Hayykitap’ın “Herkes İçin Tasavvuf” serisinde yayınladığı Arifler ve Olağanüstü Hadiselerin Sırları kitabı, İbn Sînâ’nın adı geçen eserinin son iki bölümü ile bu bölümlerin Fahreddîn Râzî’ye ait şerhinden oluşmakta.

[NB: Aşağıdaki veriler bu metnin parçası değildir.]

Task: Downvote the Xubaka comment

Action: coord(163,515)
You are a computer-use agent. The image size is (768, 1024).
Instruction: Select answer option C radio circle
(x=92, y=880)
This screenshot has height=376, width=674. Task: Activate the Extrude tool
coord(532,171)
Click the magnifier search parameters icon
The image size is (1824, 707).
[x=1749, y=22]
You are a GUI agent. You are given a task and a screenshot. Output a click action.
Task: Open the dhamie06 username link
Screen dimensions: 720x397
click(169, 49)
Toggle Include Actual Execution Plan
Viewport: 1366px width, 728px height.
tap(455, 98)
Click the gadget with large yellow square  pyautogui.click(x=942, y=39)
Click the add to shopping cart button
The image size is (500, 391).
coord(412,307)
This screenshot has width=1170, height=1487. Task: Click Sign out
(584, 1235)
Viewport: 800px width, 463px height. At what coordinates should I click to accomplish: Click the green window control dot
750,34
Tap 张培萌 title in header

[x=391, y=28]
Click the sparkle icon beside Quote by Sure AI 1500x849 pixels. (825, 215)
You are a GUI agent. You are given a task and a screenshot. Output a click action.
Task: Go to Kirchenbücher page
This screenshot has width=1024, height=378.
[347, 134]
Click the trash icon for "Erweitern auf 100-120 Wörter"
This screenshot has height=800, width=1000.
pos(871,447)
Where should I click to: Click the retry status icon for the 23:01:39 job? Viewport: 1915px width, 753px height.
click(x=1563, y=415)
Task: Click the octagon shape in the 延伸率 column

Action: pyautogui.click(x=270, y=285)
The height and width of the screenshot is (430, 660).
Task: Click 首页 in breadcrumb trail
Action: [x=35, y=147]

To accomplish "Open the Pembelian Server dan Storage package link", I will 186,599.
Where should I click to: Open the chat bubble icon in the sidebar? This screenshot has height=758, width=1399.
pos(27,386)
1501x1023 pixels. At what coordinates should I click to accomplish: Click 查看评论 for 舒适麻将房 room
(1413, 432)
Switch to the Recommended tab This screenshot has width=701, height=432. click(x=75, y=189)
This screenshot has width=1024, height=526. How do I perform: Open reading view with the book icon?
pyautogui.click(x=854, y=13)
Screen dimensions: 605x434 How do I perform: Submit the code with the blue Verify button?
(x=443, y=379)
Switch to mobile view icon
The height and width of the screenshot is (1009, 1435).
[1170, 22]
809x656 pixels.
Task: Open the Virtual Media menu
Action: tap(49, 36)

İbn Sînâ bu iki bölümde insanî bilginin en yüksek derecesi olan marifetullaha (Allah’ı bilmek) ulaşma yolunda âriflerin duraklarını ve gerek bu süreçte gerekse sürecin sonunda onlarda gözlemlenen olağanüstü durumların sebeplerini inceliyor. Bir ârifin kendisinden başlayıp Tanrı’ya uzanan ve Tanrı’dan tekrar kendisine ve diğer varlıklara dönen marifet yolcuğunu anlatıyor.
|
İçindekiler: Birinci Bölüm: ARİFLERİN MAKAMLARI Âriflerin Makamlarına Ait Tümel Kurallar Birinci mesele: Âriflerin Üstünlüğünün Özetle Açıklaması İkinci Mesele: Zâhid, Âbid ve Ârifin Ne Olduğunun Açıklaması Üçüncü Mesele: Ârifin Zühd ve İbadetten Maksadı Dördüncü Mesele: Peygamberin Varlığı Zorunludur Beşinci Mesele: Ârif, Yüce Allah’ı Allah İçin İster Başka Bir Şey Nedeniyle Değil Riyâzet Ve Keyfiyeti Âriflerin Özellikleri İkinci Bölüm: OLAĞANÜSTÜ HADİSELERİN SIRLARI Uzun Süre Gıda Almadan Yaşayabilmenin Sebebi Güç Fiilleri Yapabilmenin Sebebi Gaybdan Haber Verebilmenin Sebebi Olağanüstü Olayların Sebebi |
Tasavvufun iki büyük ismini bir araya getiren Arifler ve Olağanüstü Hadiselerin Sırları zamanlar üstü bir sohbettadında akıyor. İbn Sina tembih ediyor, işaret ediyor, nasihat veriyor. Gerçeğin özünü süzüyor, kelimelerin inceliklerinde hikmetlerin değerlisini lokma lokma yediriyor. Fahreddin Razi ise bunları daha iyi anlayabilmemiz için açıklıyor, detaylandırıyor.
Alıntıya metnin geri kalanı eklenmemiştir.